«Еще и года не исполнилось, как мы поженились. Мы собирались на свадьбу к очень уважаемым родственникам: свекор, свекровь, муж и я. Обычно свекровь не носила сережек, поэтому я обратила внимание, что она по случаю свадьбы надела их. Я сделала комплимент „очень симпатичные, мама (они заставили меня в первые же дни так называть ее)“. Она посмотрела мне прямо в глаза и сказала. „Это очень дорогие серьги. И я их отдам тому, кто будет ухаживать за мной в старости“. Я расстроилась, что она восприняла мою любезность за намек и ответила ей очень спокойно и, точно так же гипнотически смотря ей в зрачки, „если я буду ухаживать за вами в старости, то это будет не ради этих железок, а потому что вы — мать моего мужа“. Она не нашлась, что ответить мне
… замяли… Больше подобных разговоров не было.
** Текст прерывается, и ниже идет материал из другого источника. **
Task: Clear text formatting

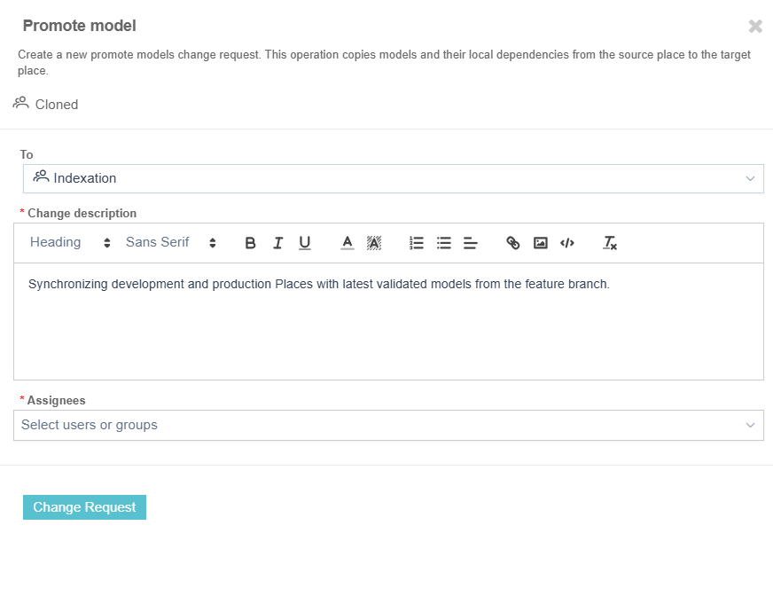Action: click(610, 243)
Кажется, им [его родителям] было немного досадно, что не удастся управлять мною через эти вещи».
Информант: «Правильно, если хорошая невеста будет, тогда и отдать ей ничего не жалко.
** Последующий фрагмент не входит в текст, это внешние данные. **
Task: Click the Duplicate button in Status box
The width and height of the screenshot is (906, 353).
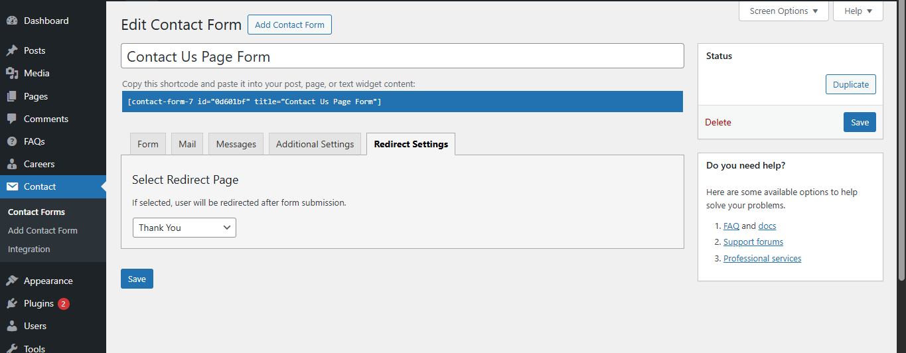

Н. Ш.: — А что такое „хорошая невеста“»?
Информант: «Не знаю, для кого что».
В то же время фольклорная традиция выработала некие паттерны «хорошей», достойной (halal tzytzker
— букв. ‘вскормленная молоком достойной, чистой матери’) невесты[178]. Условия дарения и оговорки во время подношения подарков превращают женщину в «хранителя», сторожа, лжесобственника имущества, потому что она никогда не сможет распоряжаться ими в полной мере[179]. Они уже в момент одаривания прочатся в передачу еще не родившимся детям, точно в соответствии с критическим замечанием Элен Сиксу: «Я говорю: женщина переворачивает смысл „личного“ потому, что если с помощью законов, лжи, шантажа и замужества ее право на самое себя и на свое имя было отнято у нее, она смогла простым действием жестокого отчуждения, лучше увидеть бренность „собственности“, низменную скаредность супружеской (мужской) личной экономии…»[180].